In the biorxiv preprint, comparing unstained control cells and empty droplets we found the major contribotor to background noise in CITEseq data is unbound antibody captured and sequenced in droplets. DSB corrects for this background by leveraging empty droplets which serve as a “built in” noise measurement in any droplet capture single cell platform (e.g. 10X, dropseq, indrop).

In addition we define a per-cell denoising covariate to account for the technical component of library size differences between cells which removes spurious cluster formation derived from globally dimcells clustering together.

installation

You can install the released version of dsb in your R session with the command below

# this is analagous to install.packages("package), you need the package devtools to install a package from a github repository like this one. 
require(devtools)
#> Loading required package: devtools
#devtools::install_github(repo = 'MattPM/dsb')

quickstart

# load package and normalize the example raw data 
library(dsb)


# normalize
normalized_matrix = DSBNormalizeProtein(cell_protein_matrix = cells_citeseq_mtx,
                                        empty_drop_matrix = empty_drop_citeseq_mtx)

The full version (recommended)

By default dsb defines the per cell denoising covariate by fitting a gaussian mixture model to the log + 10 counts of each cell and defining the noise ocvariates the mean. We reccomend including the counts from isotype controls in each cell in the denoising covariates.

# get the empty cells from demultiplexing with 


# define a vector of the isotype controls in the data 
isotypes = c("Mouse IgG2bkIsotype_PROT", "MouseIgG1kappaisotype_PROT","MouseIgG2akappaisotype_PROT", "RatIgG2bkIsotype_PROT")

normalized_matrix = DSBNormalizeProtein(cell_protein_matrix = cells_citeseq_mtx,
                                        empty_drop_matrix = empty_drop_citeseq_mtx,
                                        use.isotype.control = TRUE,
                                        isotype.control.name.vec = isotypes)

visualize distributions of CD4 and CD8

plot the DSB normalized CITEseq data.

Note, there is NO jitter added to these points for visualization these are the unmodified normalized counts

# add a density gradient on the points () this is helpful when there are many thousands of cells )
# this density function is from this blog post: https://slowkow.com/notes/ggplot2-color-by-density/
get_density = function(x, y, ...) {
  dens <- MASS::kde2d(x, y, ...)
  ix <- findInterval(x, dens$x)
  iy <- findInterval(y, dens$y)
  ii <- cbind(ix, iy)
  return(dens$z[ii])
}

library(ggplot2)
data.plot = normalized_matrix %>% t %>%
  as.data.frame() %>% 
  dplyr::select(CD4_PROT, CD8_PROT, CD27_PROT, CD19_PROT) 

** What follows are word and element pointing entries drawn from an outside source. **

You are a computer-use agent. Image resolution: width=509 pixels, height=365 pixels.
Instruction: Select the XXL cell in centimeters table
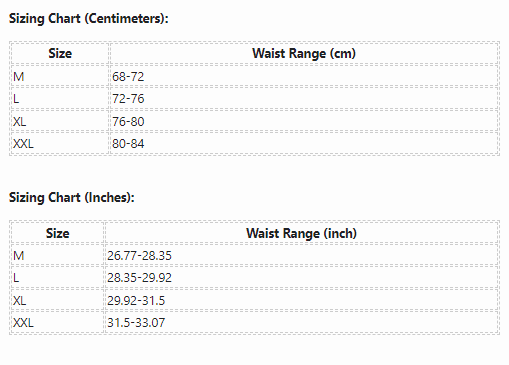pyautogui.click(x=60, y=144)
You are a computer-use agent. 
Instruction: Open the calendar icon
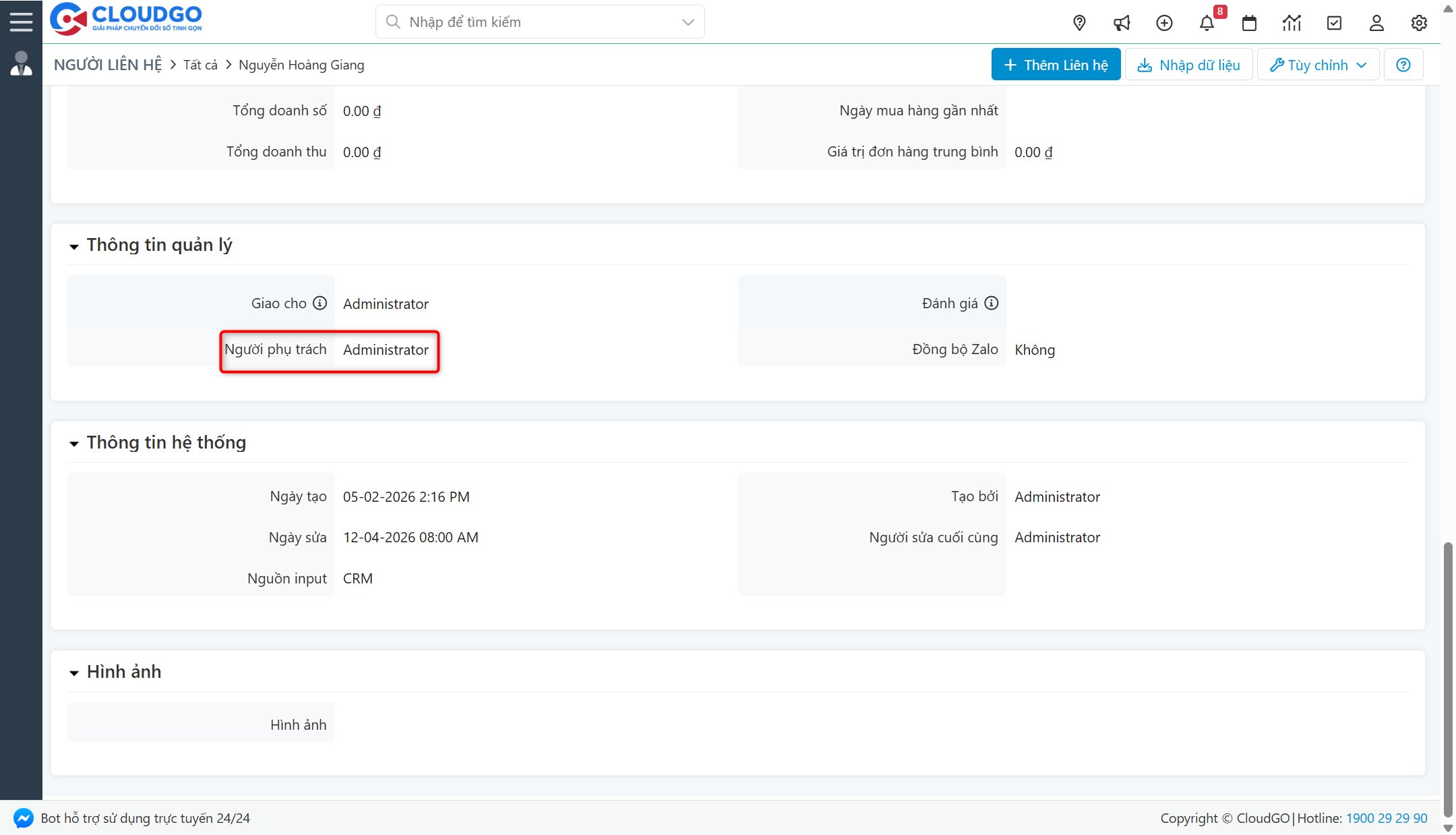[1249, 22]
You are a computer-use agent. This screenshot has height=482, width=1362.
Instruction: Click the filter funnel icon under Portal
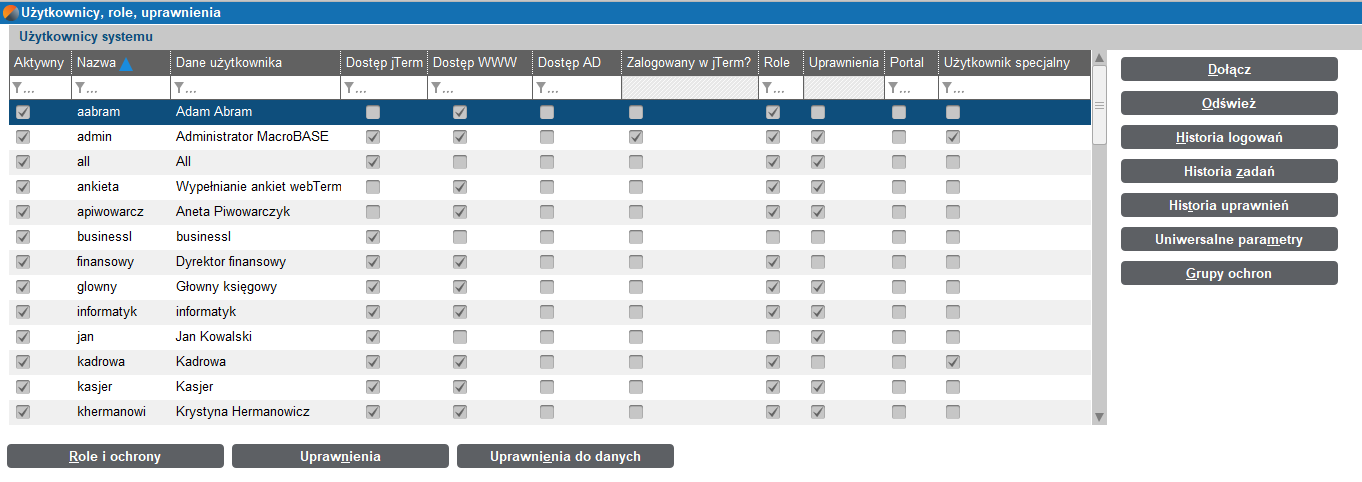coord(893,88)
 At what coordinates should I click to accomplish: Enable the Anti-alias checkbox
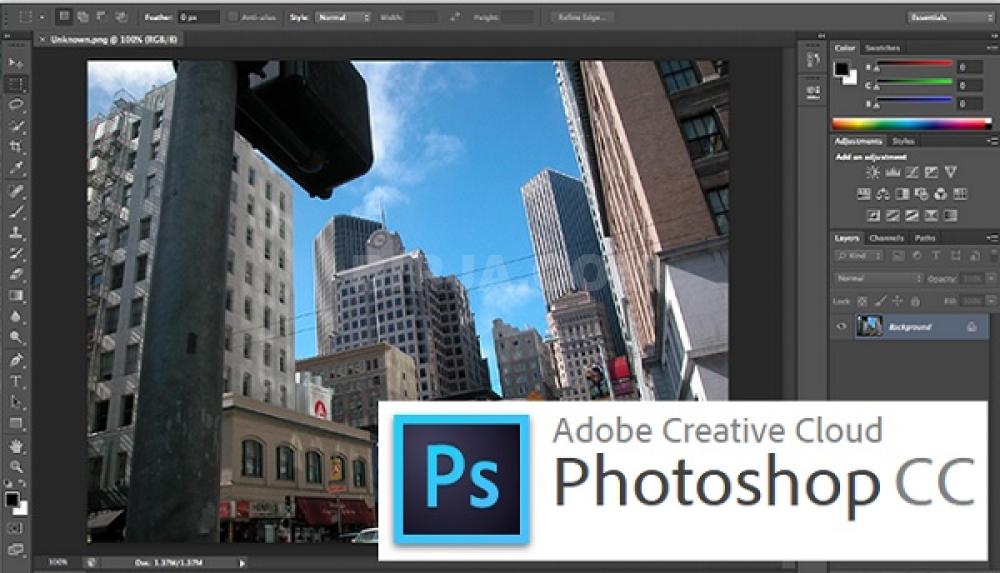(x=233, y=17)
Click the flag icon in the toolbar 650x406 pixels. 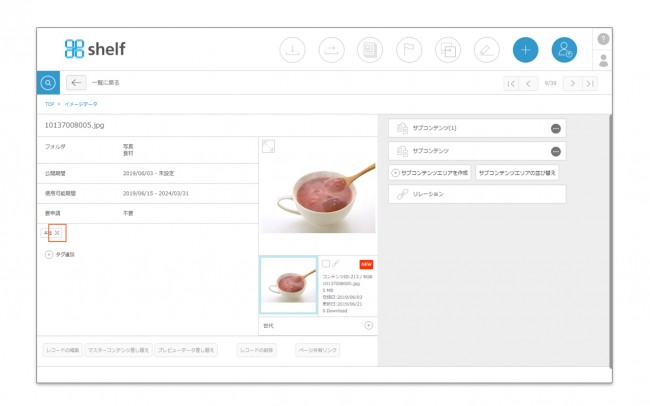tap(409, 50)
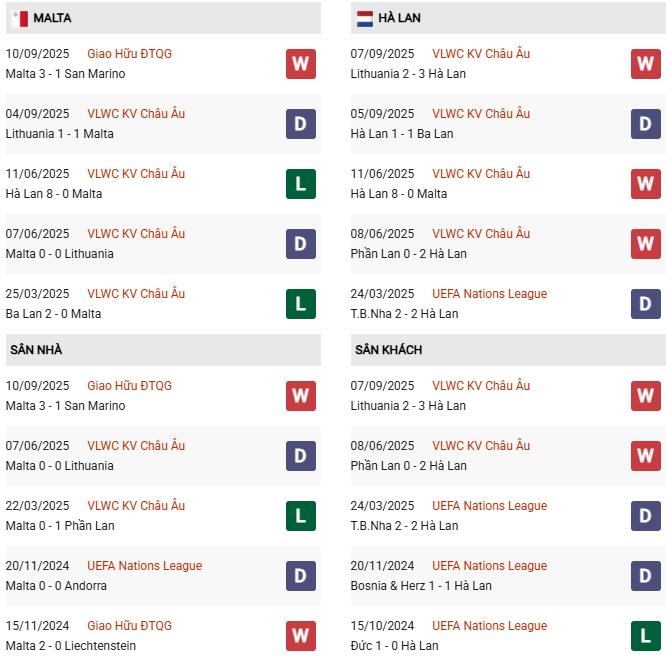Click the Đức 1 - 0 Hà Lan result text
Screen dimensions: 666x659
pyautogui.click(x=394, y=646)
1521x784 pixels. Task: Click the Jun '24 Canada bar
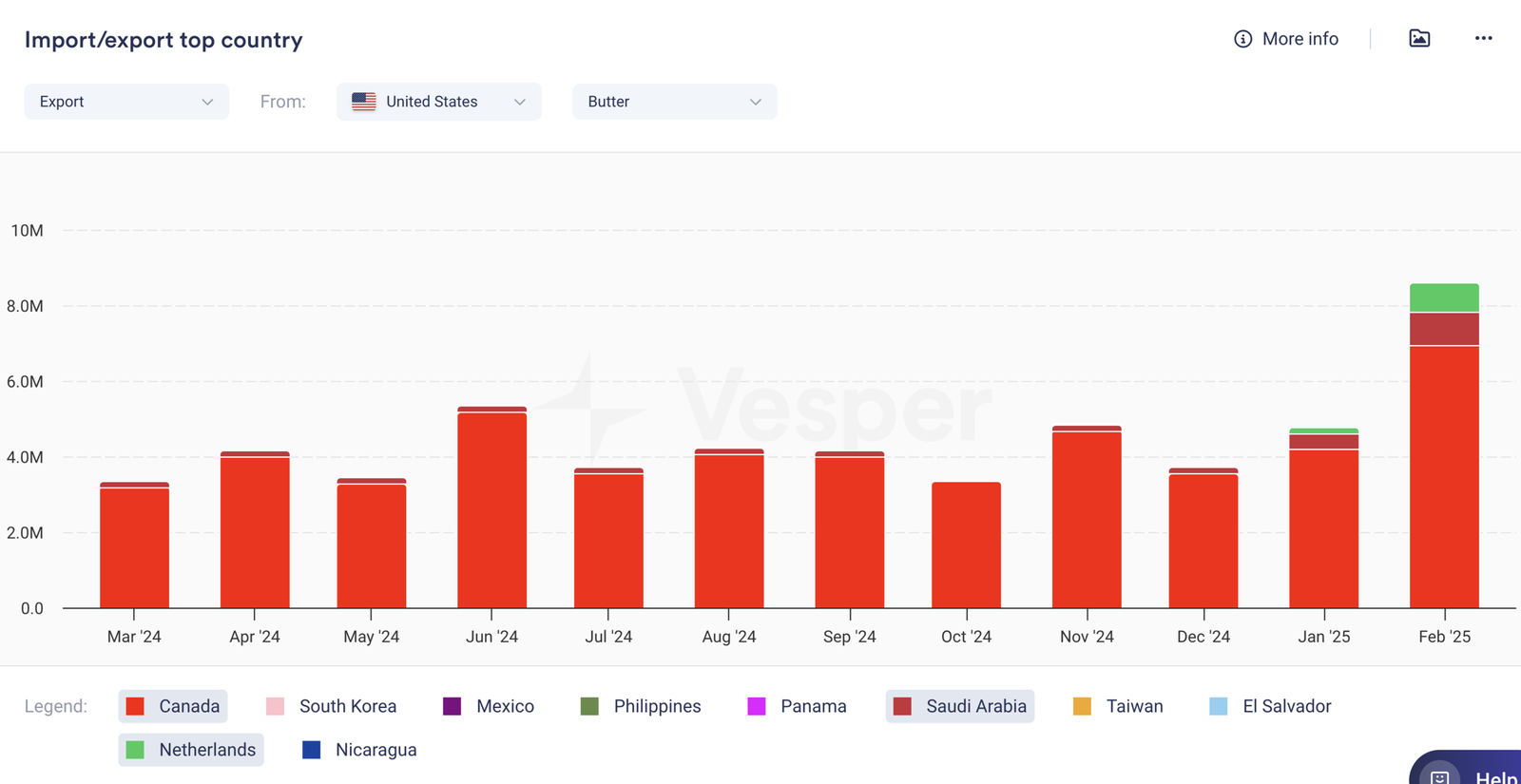[x=491, y=510]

data.plot = data.plot %>% dplyr::mutate(density = get_density(data.plot$CD4_PROT, data.plot$CD8_PROT, n = 100)) 
p1 = ggplot(data.plot, aes(x = CD8_PROT, y = CD4_PROT, color = density)) +
  geom_point(size = 0.4) + theme_bw() + ggtitle("small example dataset") +
  geom_vline(xintercept = 0, color = "red", linetype = 2) + 
  geom_hline(yintercept = 0, color = "red", linetype = 2) + 
  theme(axis.text = element_text(face = "bold",size = 12)) +
  viridis::scale_color_viridis(option = "B") +  
  scale_shape_identity() 


data.plot = data.plot %>% dplyr::mutate(density = get_density(data.plot$CD19_PROT, data.plot$CD27_PROT, n = 100)) 
p2 = ggplot(data.plot, aes(x = CD19_PROT, y = CD27_PROT, color = density)) +
  geom_point(size = 0.4) + theme_bw() + 
  geom_vline(xintercept = 0, color = "red", linetype = 2) + 
  geom_hline(yintercept = 0, color = "red", linetype = 2) + 
  theme(axis.text = element_text(face = "bold",size = 12)) +
  viridis::scale_color_viridis(option = "B") +  
  scale_shape_identity() 

cowplot::plot_grid(p1,p2)

How do I get the empty droplets?

There are a number of ways to get the empty drops. If you are using cell hashing, when you demultiplex the cells, you get a vector of empty or Negative droplets.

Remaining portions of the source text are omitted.